If, after a week, you feel like your toddler hasn’t made any progress towards adjusting to the changes, you should return to a two nap schedule. You can try dropping thee nap again in a month or 2.
If you are seeing some progress but aren’t there yet, you can look at smaller adjustments. If you are having trouble with them being overtired by bedtime, push the nap later. You can try just 30 minutes initially and keep increasing it until you find a balance.
If you’re struggling to keep your toddler awake until nap time, try bring the nap forward a little bit. Again, start with 30 minutes and increase as necessary. Just be careful not to go so early that you trigger early morning wakings or overtiredness before bed.
You may also find that being tired can interfere with mealtimes, don’t be afraid to swap mealtimes round so they eat bigger meals when they are less tired, they have no concept of what mealtimes should be anyway!
Dropping a Nap and Night Wakings
We all know that daytime sleep effects night time sleep. While it stands to reason that sleeping too much during the day can make it hard to sleep at night, it’s important to remember that not enough daytime sleep can also effect night sleep.
If your baby or toddler, who was previously sleeping through the night consistently, starts waking in the night shortly after dropping a nap, it could be a sign that they weren’t ready.
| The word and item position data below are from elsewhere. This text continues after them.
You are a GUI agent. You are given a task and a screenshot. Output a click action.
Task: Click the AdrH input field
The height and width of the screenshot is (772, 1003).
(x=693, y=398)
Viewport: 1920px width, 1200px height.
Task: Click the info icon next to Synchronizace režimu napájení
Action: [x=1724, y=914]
The transition can disturb sleep so give it a week to see if things settle down but if the night wakings are still happening a week after the nap was dropped, consider reinstating it for at least two weeks to see if it solves the problem.
When Do Toddlers Stop Napping?
There is of course no definitive answer to this question. Some will have no interest in daytime sleep by 18 months and others will be still be napping when they start school. My oldest still napped at the weekend until the Christmas of his first year at school. We only stopped him when it started to interfere with bedtime. My youngest slept every day until she turned 4 and then just on some days until she was four and a half. I believe this is because I followed a pretty strict routine and it simple never occurred to them not to go for their nap!